Perilipin 5 S155 phosphorylation by PKA is required for the control of hepatic lipid metabolism and glycemic control.

Abstract Perilipin (PLIN) 5 is a lipid droplet-associated protein that coordinates intracellular lipolysis in highly oxidative tissues and is thought to regulate lipid metabolism in response to phosphorylation by protein kinase A (PKA). We sought to identify PKA phosphorylation sites in PLIN5 and assess their functional relevance in cultured cells and the livers of mice. We detected phosphorylation on S155, S161 and S163 of recombinant PLIN5 by PKA in vitro and identified S155 as a functionally important site for lipid metabolism.

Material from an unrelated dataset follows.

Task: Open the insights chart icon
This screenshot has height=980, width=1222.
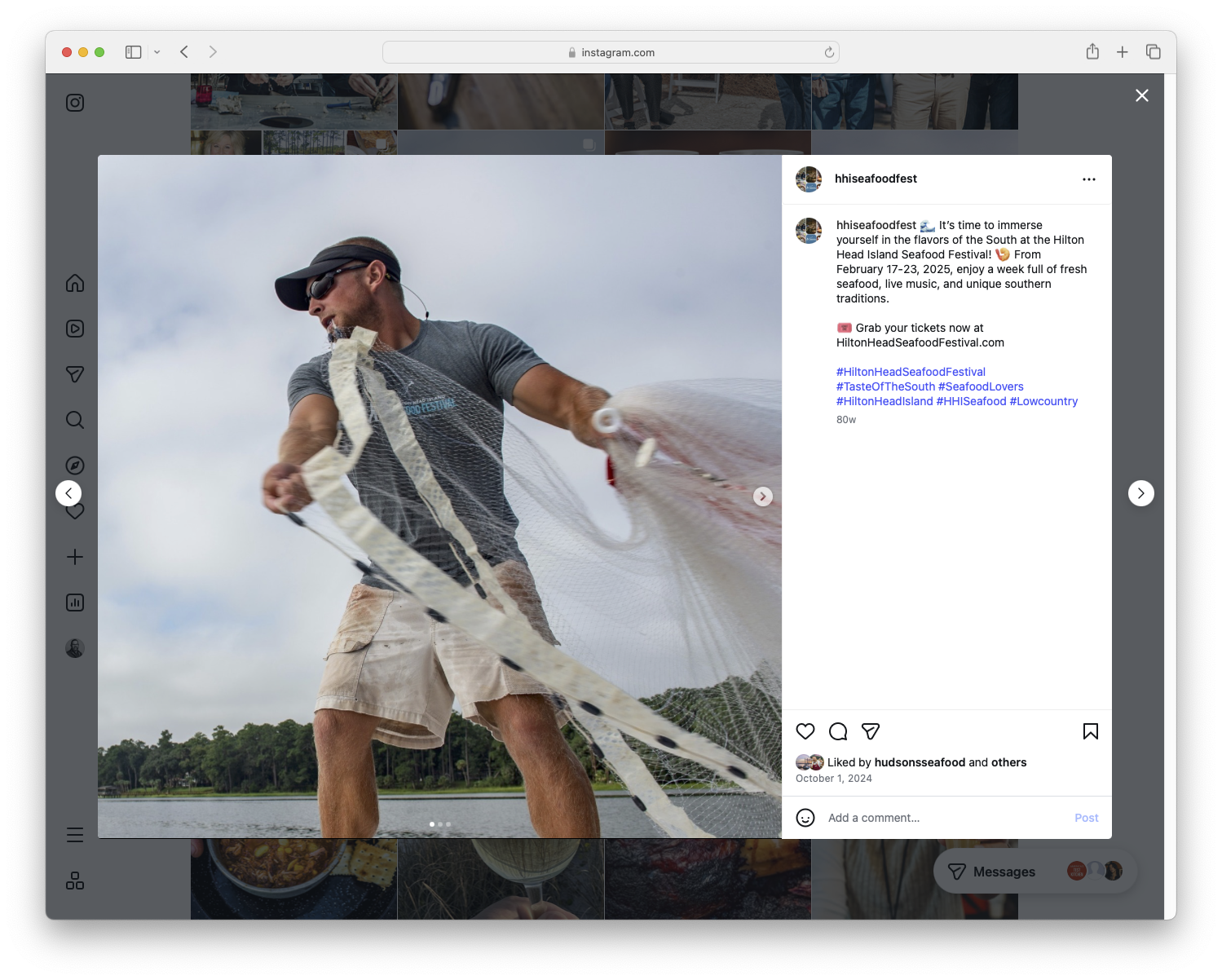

Expression of phosphorylation-defective PLIN5 S155A in Plin5 null cells resulted in decreased rates of lipolysis and triglyceride-derived fatty acid oxidation compared with cells expressing wildtype PLIN5. These differences in lipid metabolism were not associated with differences in the cellular distribution of PLIN5. Rather, FLIM-FRET analysis of protein-protein interactions showed that PLIN5 S155 phosphorylation regulates PLIN5 interaction with adipose triglyceride lipase (ATGL) at the lipid droplet, but not with the co-activator of ATGL, α-β hydrolase domain-containing 5 (ABHD5). Re-expression of PLIN5 S155A in the liver of Plin5 liver-specific null mice reduced lipolysis when compared to mice with wildtype PLIN5 re-expression, but was not associated with other changes in hepatic lipid metabolism, such as fatty acid oxidation, de novo lipogenesis and triglyceride secretion. Furthermore, glycemic control was impaired in mice with expression of PLIN5 S155A compared with mice expressing PLIN5. Together, these studies demonstrate that PLIN5 S155 is required for PKA-mediated lipolysis and builds on the body of evidence demonstrating a critical role for PLIN5 in coordinating lipid and glucose metabolism.